** Records for processing follows **

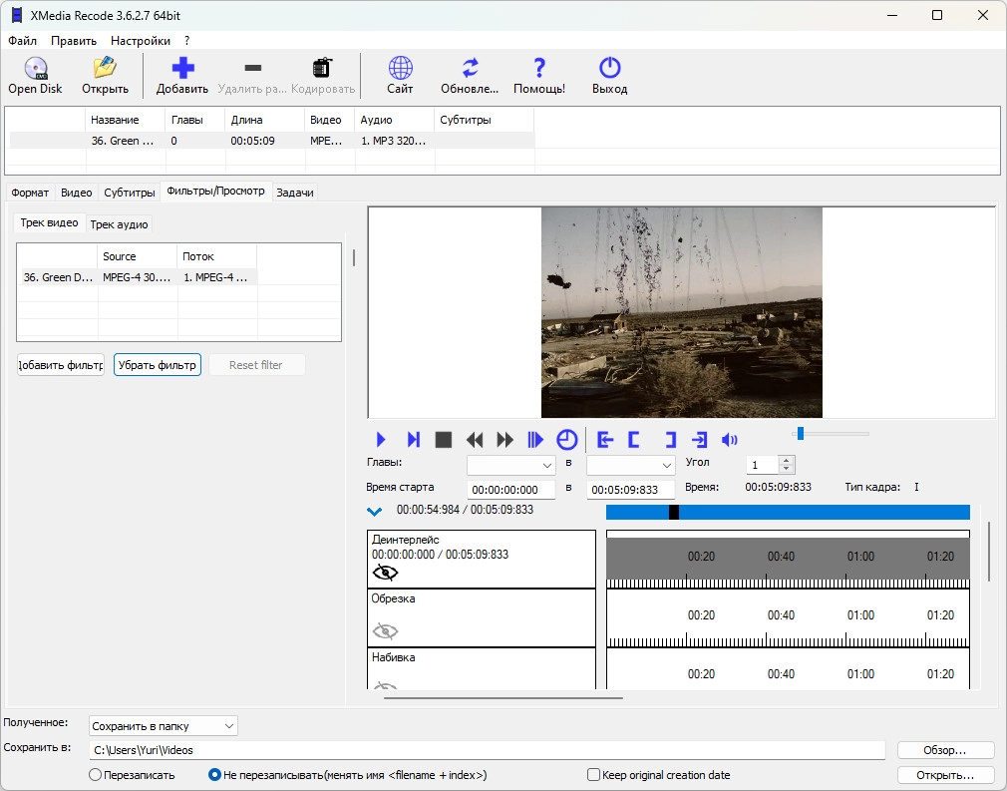Toggle the Деинтерлейс filter eye icon
1007x791 pixels.
pos(385,573)
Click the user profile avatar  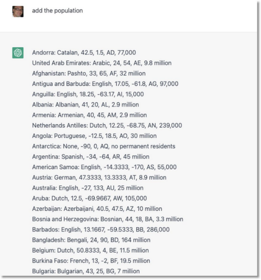(x=18, y=11)
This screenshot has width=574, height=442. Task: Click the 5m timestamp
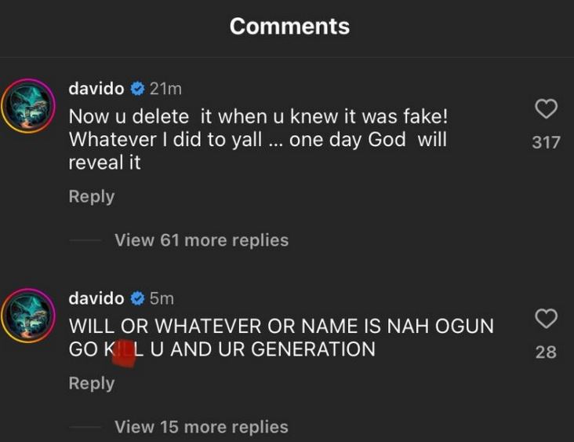coord(162,298)
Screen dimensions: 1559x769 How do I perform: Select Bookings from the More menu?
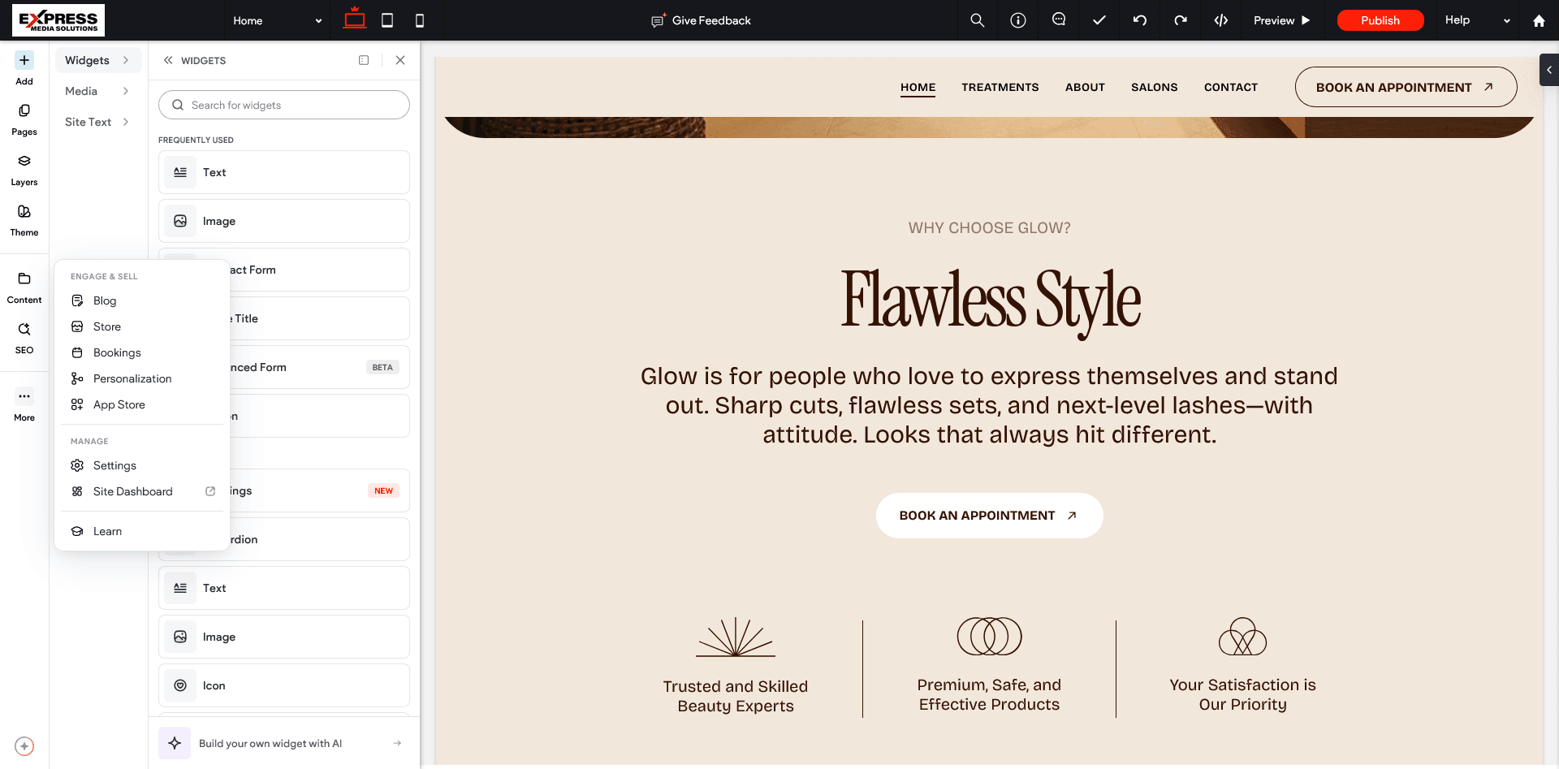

** End of Records for processing **

Only one thing is required: an exact printout of the lines from the line containing "This screenshot has" through the last line of the records, pictures excluded.

▸ Reply to the task:
This screenshot has width=574, height=442. Task: Click the 5m timestamp
coord(162,298)
Screen dimensions: 1559x769 How do I perform: Select Bookings from the More menu?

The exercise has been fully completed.